Now it may seem heartless to sell the company to your own child, which he would inherit anyway one day, but we would like to show you in a few words with a model how your child and you can save taxes. So the goal of our post is to explain to you the tax benefits of selling your business to your children. And we succeed in doing this using an example where we calculate the tax benefits resulting from the sale of the operation.

2. special features and conditions when selling the family business

But first we clarify the question of who this model is suitable for and what special features should be considered. First of all, there is the fact that individual companies or partnerships benefit from our model. Furthermore, the age of the parents at the time of sale must also be observed. Because if they are at least 55 years old or permanently disabled from the point of view of social security law, then special tax advantages are open to you. Here, two regulations deliberately introduced by the legislature apply, with which he wants to tax both freelance and commercial entrepreneurs who are before their retirement, in the transfer of the business.

2.1. Adjustment on capital gains

The first regulation allows the divesting entrepreneur to claim an allowance of EUR 45,000 in the taxation of capital gains when selling the company. This tax relief for commercial entrepreneurs is enshrined in § 16 (3) EStG and for freelancers in § 18 (3) EStG.
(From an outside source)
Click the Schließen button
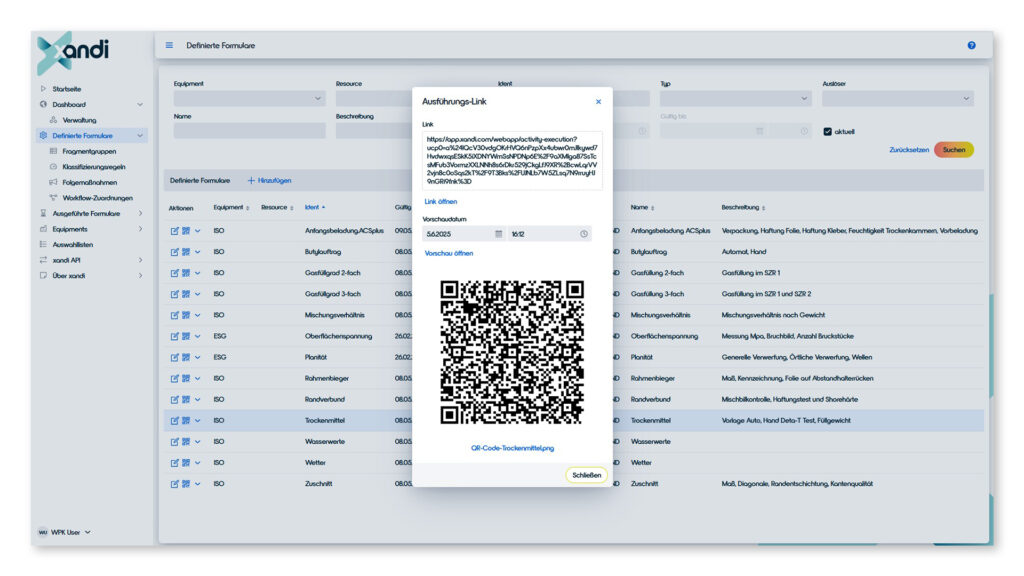The image size is (1024, 576). click(586, 475)
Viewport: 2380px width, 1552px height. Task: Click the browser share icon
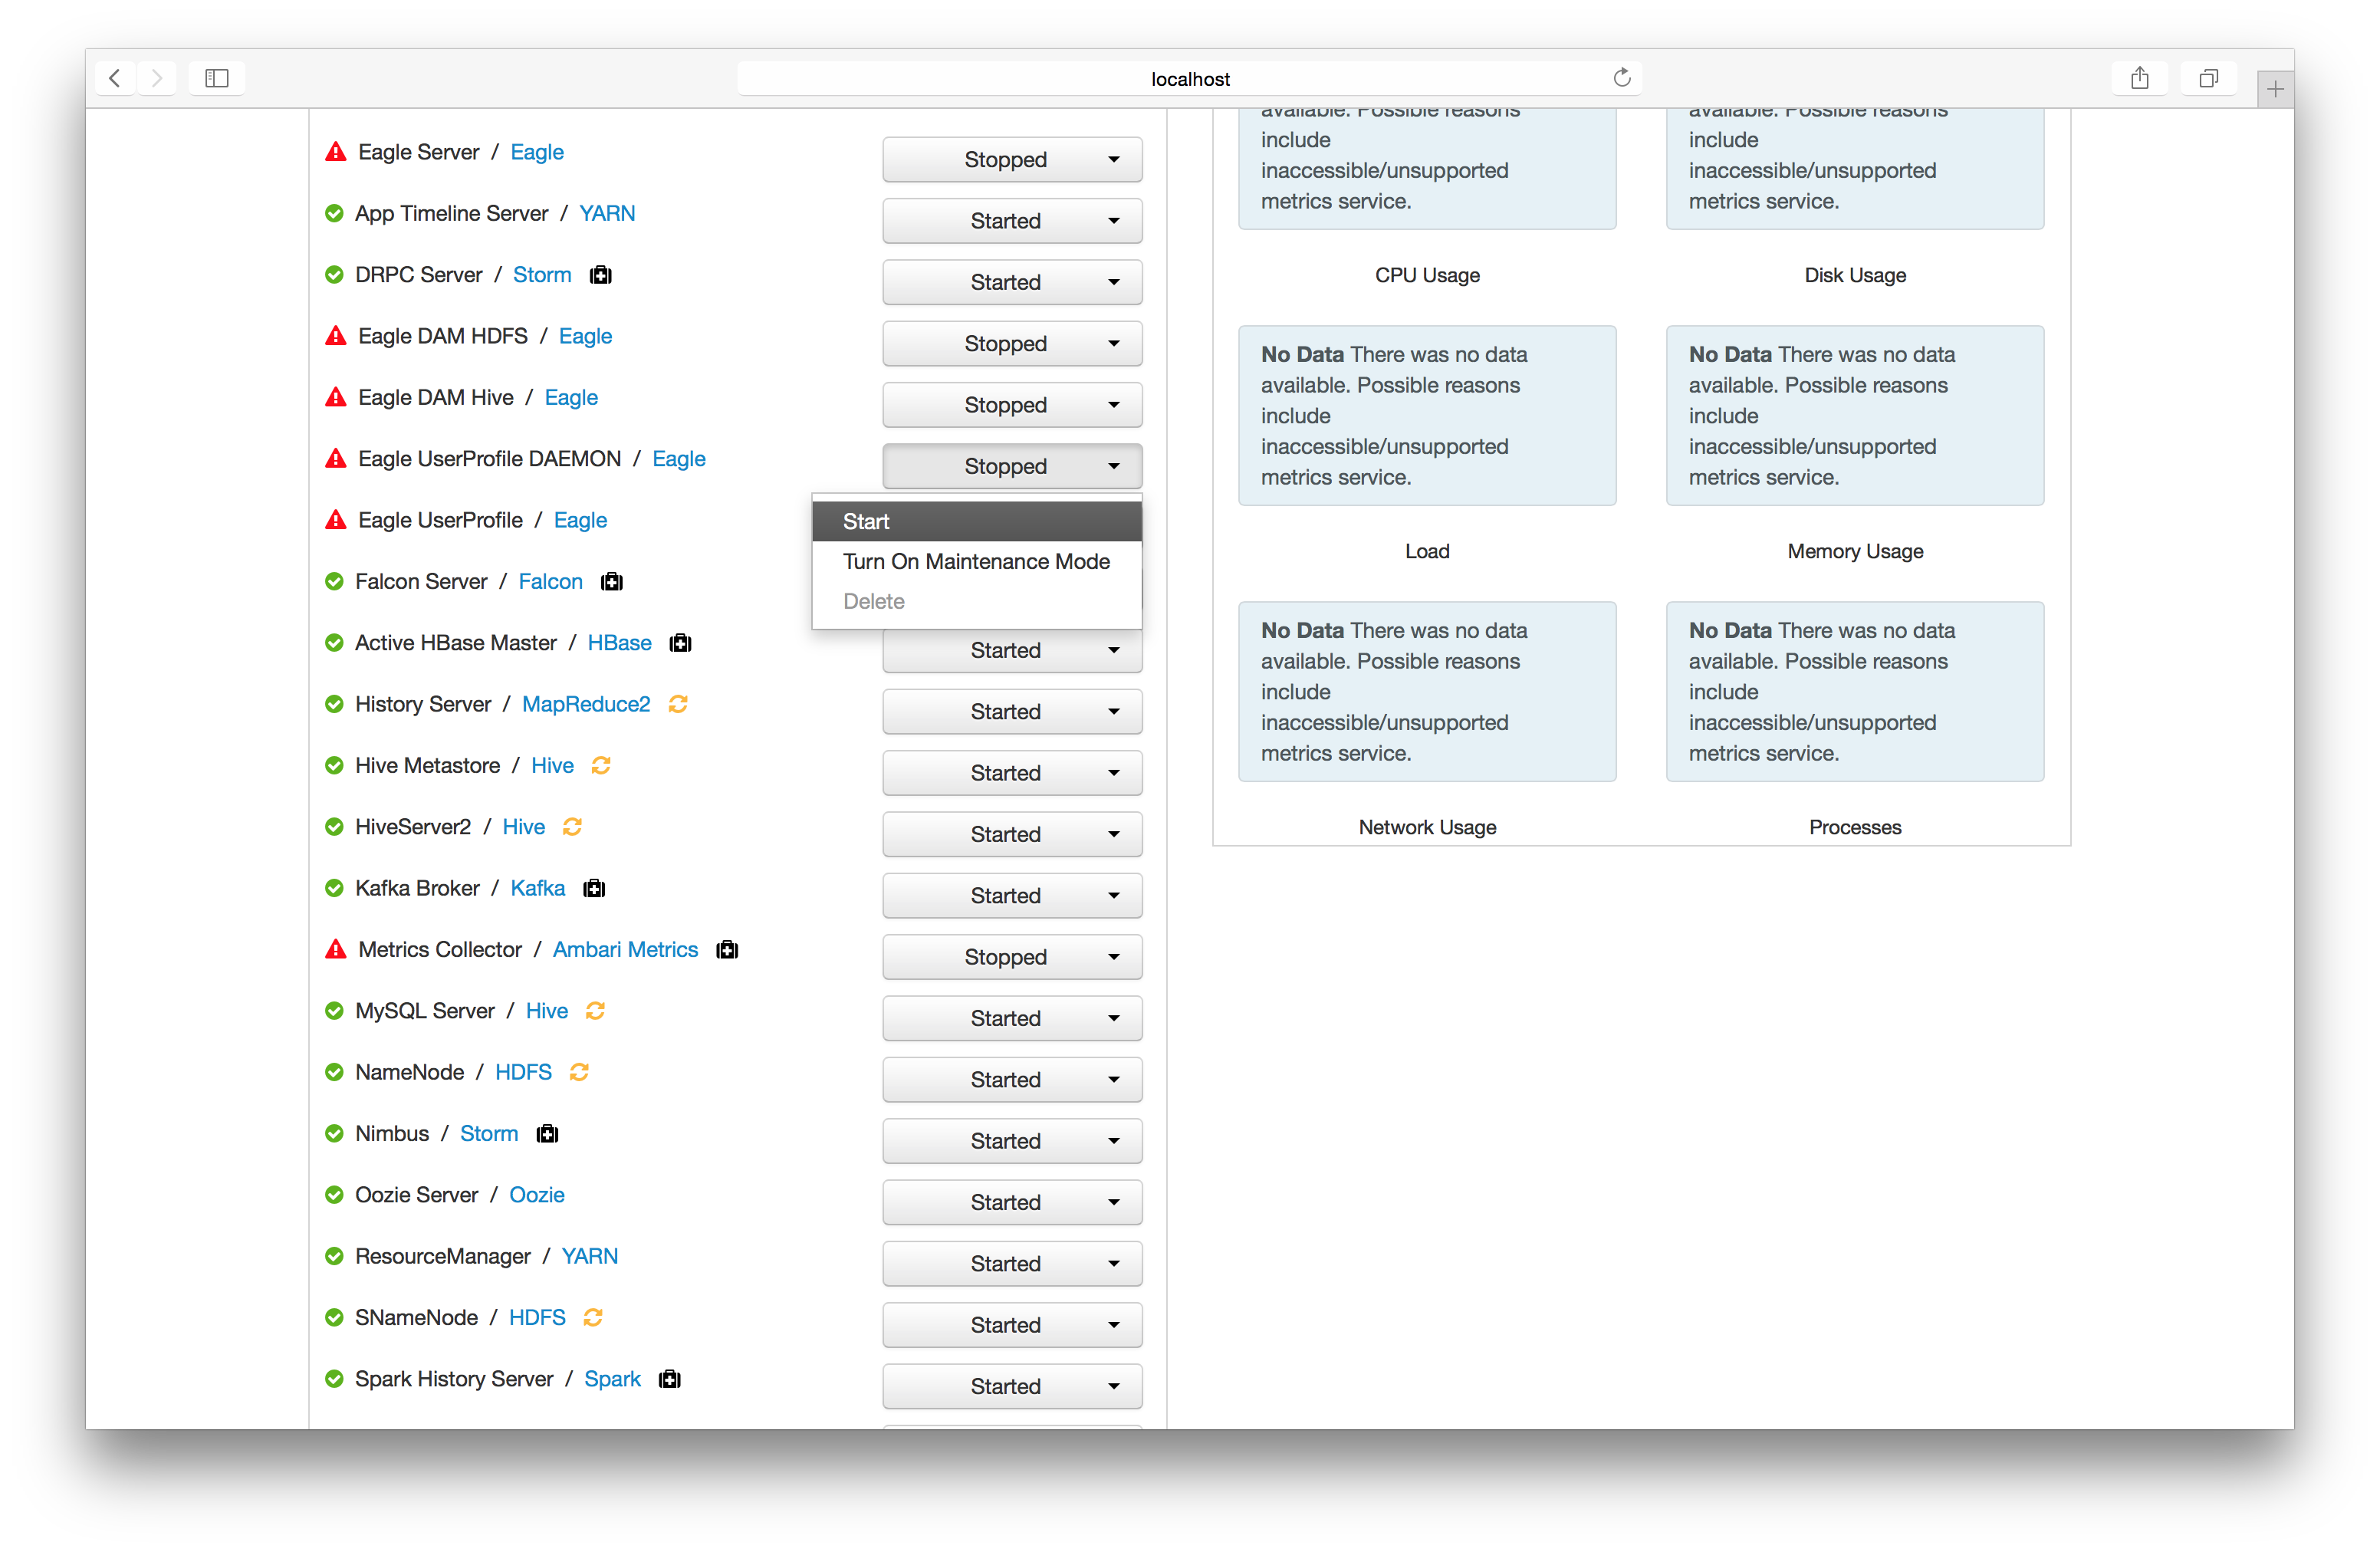[x=2139, y=78]
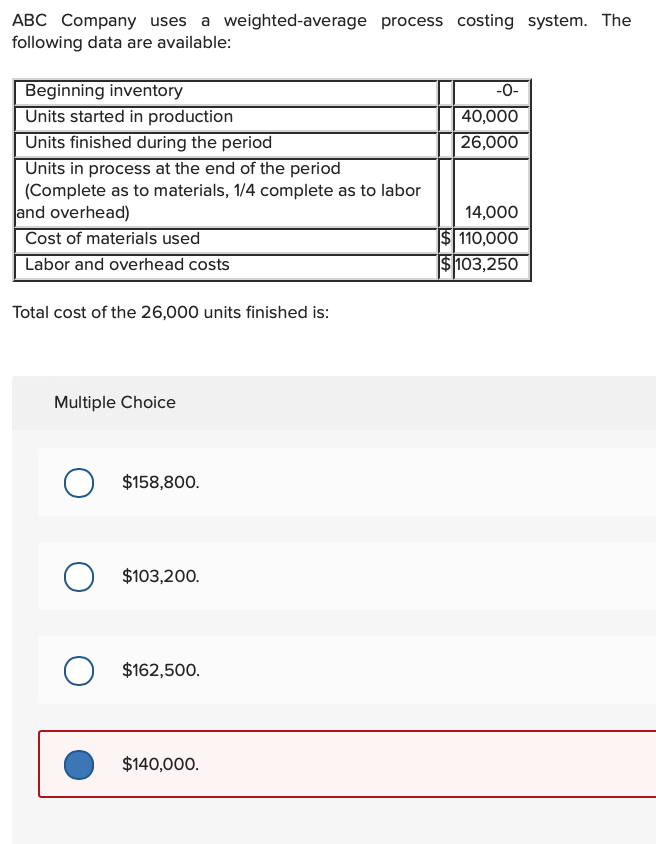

It stipulates that the granting of the allowance is only possible from a capital gain of EUR 45,000. In addition, the allowance can only be requested once. If an entrepreneur has more than one company, he must decide at times for which he wants to submit the application for the allowance. Of course, this is usually the operation for which he achieves the higher capital gain. However, it must be noted that the amount of the allowance is variable. As soon as the capital gain exceeds the value of EUR 136,000, the allowance is reduced. The amount by which the allowance is reduced is directly proportional to the amount by which the capital gain is above the legal limit of EUR 136,000. For example, a capital gain of EUR 136,005 leads to a reduction of the allowance of EUR 5.

2.2. Application of half the tax rate

The second advantage, which is eligible under almost the same conditions as when granting the capital gain allowance, is the so-called half tax rate. It is contained in § 34(3) EStG and provides that a significantly lower tax rate applies to the taxation of capital gains. For this purpose, an application must be made which is also granted only once. It is foreseen that only 56 % of the average tax rate is used in the calculation of the capital gains tax. However, this only applies if the average tax rate on the total taxable income is at least 14%. Furthermore, this only applies as long as the capital gain is below the limit of EUR 5.000.000.